◆ **Exercise description**: Given the material below, output exactly the lines from the line with "has width=750, height=1004." to the line with "Task: Toggle the Show/Hide Console Tree icon", both ends included, and no other lines.

◇ ◇ ◇ ◇ ◇ ◇ ◇

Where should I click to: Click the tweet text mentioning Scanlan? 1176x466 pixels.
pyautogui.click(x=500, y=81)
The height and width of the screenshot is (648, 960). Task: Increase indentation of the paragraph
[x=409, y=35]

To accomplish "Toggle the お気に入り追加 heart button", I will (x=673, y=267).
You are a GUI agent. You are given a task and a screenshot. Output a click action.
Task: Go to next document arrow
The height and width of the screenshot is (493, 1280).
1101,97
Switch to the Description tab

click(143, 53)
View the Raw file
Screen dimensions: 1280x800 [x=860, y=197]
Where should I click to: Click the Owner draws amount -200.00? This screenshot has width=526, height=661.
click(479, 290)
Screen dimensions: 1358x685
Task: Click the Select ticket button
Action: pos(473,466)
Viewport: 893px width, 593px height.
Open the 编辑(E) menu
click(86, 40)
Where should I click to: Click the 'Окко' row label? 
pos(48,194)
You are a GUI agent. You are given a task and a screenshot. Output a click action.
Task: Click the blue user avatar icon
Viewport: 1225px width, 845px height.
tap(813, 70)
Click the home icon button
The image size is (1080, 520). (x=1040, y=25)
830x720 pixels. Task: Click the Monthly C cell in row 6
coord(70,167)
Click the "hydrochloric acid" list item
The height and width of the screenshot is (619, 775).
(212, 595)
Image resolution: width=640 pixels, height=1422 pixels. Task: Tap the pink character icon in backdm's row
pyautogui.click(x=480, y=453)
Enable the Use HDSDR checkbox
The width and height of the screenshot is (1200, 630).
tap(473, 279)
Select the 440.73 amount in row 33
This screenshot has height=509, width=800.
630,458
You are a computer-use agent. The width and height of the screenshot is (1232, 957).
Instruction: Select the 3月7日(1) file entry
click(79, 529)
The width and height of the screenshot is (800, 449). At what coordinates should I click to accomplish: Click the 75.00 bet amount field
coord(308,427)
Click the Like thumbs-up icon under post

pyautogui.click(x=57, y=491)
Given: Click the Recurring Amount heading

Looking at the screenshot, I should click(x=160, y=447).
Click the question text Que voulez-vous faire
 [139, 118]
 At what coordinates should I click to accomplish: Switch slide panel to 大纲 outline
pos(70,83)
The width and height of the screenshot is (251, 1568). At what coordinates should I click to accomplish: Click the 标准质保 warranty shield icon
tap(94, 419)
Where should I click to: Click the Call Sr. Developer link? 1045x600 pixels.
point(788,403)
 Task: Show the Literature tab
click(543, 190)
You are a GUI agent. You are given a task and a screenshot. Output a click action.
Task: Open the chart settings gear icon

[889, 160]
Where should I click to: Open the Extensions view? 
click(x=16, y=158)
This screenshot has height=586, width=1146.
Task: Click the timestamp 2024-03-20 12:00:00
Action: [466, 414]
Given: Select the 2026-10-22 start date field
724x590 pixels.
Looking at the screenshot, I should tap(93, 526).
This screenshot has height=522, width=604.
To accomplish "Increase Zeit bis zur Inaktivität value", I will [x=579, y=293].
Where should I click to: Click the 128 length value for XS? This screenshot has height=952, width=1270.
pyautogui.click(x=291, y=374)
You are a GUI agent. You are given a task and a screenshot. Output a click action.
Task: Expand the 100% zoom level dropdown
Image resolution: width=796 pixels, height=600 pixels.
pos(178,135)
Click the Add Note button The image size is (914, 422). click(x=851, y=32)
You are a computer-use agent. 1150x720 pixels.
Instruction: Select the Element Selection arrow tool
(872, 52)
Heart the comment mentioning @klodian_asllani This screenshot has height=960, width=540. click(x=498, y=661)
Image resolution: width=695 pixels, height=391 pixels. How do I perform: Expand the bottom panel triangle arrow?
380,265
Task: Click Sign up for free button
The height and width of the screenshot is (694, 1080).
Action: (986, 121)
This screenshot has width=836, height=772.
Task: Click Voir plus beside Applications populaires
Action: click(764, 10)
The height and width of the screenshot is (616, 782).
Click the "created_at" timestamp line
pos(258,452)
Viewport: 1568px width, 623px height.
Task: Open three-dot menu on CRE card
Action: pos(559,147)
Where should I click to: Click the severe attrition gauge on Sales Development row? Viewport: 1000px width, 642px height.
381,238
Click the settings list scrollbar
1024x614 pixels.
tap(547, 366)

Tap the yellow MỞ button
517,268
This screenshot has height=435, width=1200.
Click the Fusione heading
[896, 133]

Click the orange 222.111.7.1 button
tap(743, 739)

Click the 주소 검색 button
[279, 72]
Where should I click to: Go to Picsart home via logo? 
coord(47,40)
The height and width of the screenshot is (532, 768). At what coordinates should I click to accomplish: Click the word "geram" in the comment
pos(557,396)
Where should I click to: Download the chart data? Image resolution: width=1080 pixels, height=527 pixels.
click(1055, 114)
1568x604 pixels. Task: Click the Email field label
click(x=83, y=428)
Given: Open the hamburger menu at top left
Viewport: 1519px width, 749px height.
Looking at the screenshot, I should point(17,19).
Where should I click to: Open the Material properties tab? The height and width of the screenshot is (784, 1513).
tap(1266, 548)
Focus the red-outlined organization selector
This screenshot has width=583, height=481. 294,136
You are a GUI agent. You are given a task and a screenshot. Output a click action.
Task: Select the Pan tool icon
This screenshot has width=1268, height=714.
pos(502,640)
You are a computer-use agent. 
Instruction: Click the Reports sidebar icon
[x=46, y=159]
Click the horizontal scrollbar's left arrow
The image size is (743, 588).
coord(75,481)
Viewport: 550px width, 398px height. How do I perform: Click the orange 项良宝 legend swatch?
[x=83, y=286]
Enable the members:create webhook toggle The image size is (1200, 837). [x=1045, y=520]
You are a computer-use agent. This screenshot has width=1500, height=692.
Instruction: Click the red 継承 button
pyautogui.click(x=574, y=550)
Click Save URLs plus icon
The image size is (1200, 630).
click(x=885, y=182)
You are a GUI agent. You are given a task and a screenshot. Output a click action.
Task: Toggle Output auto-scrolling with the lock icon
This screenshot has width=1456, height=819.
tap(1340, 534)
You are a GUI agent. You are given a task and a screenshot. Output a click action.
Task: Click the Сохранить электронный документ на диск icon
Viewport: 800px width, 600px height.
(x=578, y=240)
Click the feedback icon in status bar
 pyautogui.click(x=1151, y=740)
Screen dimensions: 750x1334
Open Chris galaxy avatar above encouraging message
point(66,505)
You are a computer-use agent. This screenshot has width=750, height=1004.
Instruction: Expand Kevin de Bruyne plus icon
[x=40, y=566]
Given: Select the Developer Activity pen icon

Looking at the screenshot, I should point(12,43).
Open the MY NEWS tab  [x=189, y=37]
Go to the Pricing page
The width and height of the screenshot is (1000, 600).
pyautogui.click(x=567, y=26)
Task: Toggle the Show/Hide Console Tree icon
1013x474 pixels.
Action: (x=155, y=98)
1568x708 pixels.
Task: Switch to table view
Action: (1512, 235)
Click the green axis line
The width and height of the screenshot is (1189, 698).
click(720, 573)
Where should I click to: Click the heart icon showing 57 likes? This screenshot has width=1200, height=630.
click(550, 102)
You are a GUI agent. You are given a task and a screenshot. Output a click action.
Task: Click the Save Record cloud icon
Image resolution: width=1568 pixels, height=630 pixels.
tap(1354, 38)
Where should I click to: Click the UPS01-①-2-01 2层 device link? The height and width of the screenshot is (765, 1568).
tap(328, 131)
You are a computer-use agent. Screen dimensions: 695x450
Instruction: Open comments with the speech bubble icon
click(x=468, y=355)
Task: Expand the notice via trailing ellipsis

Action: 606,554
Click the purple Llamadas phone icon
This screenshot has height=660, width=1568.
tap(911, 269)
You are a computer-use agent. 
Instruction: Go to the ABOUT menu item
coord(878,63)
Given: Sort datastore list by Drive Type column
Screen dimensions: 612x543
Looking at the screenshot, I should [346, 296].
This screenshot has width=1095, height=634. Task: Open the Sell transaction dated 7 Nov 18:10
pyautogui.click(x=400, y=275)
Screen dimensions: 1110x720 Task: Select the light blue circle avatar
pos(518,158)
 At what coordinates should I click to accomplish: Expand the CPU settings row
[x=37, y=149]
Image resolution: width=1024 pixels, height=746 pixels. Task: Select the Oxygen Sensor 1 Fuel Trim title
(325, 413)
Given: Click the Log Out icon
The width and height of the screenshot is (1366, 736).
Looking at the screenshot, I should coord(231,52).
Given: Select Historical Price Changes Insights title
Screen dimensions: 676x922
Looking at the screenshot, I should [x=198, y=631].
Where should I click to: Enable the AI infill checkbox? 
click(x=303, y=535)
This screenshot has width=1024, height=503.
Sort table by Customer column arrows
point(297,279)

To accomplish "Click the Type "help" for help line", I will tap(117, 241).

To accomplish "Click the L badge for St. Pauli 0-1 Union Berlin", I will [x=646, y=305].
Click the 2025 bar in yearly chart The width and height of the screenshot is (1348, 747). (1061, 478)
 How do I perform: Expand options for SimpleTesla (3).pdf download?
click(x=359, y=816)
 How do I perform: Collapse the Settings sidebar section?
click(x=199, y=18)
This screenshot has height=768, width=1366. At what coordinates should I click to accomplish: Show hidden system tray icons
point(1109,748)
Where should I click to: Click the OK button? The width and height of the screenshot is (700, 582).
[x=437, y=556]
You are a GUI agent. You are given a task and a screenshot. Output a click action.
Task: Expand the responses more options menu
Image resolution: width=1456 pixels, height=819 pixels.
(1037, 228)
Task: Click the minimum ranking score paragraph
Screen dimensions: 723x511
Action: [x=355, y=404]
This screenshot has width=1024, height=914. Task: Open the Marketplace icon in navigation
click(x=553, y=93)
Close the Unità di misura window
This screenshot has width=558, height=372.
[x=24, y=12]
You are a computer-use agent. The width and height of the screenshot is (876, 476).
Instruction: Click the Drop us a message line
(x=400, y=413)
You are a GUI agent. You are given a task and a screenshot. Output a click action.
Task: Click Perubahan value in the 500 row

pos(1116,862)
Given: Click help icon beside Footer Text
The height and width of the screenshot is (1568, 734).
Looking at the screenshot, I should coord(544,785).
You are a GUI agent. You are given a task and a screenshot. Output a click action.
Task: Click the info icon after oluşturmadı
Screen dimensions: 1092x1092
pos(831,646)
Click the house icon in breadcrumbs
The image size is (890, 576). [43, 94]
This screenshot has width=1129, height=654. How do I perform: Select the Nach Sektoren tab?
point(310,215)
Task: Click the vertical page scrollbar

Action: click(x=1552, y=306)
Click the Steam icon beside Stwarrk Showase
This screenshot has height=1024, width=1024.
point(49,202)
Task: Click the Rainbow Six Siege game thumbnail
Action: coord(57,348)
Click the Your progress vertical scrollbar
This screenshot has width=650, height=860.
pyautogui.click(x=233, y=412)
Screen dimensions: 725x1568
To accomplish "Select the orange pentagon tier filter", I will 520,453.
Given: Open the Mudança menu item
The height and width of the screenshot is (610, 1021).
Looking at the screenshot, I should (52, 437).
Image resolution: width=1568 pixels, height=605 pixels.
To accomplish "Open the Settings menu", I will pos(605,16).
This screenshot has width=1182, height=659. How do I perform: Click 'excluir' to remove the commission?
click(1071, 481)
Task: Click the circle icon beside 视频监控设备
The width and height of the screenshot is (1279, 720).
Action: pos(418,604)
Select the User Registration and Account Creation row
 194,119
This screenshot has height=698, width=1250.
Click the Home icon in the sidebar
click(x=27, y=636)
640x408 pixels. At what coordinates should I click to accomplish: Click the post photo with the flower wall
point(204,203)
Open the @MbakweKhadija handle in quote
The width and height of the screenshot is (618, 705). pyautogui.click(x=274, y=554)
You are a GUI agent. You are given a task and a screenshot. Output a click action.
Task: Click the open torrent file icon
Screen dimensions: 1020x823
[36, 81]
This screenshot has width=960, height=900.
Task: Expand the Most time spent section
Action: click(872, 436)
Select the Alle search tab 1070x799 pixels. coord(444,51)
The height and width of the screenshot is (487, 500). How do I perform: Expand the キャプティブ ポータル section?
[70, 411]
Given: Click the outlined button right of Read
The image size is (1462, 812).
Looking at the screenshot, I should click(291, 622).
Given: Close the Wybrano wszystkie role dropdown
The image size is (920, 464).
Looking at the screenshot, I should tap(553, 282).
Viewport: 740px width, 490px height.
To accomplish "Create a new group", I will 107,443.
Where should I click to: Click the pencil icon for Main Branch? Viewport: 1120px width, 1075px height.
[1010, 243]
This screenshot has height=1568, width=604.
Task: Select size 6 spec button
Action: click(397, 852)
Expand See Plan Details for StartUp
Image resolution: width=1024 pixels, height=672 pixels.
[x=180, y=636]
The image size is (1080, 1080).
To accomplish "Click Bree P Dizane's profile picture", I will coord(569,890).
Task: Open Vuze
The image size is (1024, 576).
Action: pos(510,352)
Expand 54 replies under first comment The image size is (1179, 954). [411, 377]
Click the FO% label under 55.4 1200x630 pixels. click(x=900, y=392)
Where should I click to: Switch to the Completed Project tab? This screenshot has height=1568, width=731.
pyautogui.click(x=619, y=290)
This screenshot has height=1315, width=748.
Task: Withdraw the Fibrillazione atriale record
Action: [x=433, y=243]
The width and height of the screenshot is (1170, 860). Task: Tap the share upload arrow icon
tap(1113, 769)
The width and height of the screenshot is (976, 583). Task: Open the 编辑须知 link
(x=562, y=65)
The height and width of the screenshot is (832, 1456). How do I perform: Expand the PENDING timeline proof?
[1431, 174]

◇ ◇ ◇ ◇ ◇ ◇ ◇

◆ **Written solution**:
You are a computer-use agent. This screenshot has width=750, height=1004.
Instruction: Expand Kevin de Bruyne plus icon
[x=40, y=566]
Given: Select the Developer Activity pen icon

Looking at the screenshot, I should point(12,43).
Open the MY NEWS tab  [x=189, y=37]
Go to the Pricing page
The width and height of the screenshot is (1000, 600).
pyautogui.click(x=567, y=26)
Task: Toggle the Show/Hide Console Tree icon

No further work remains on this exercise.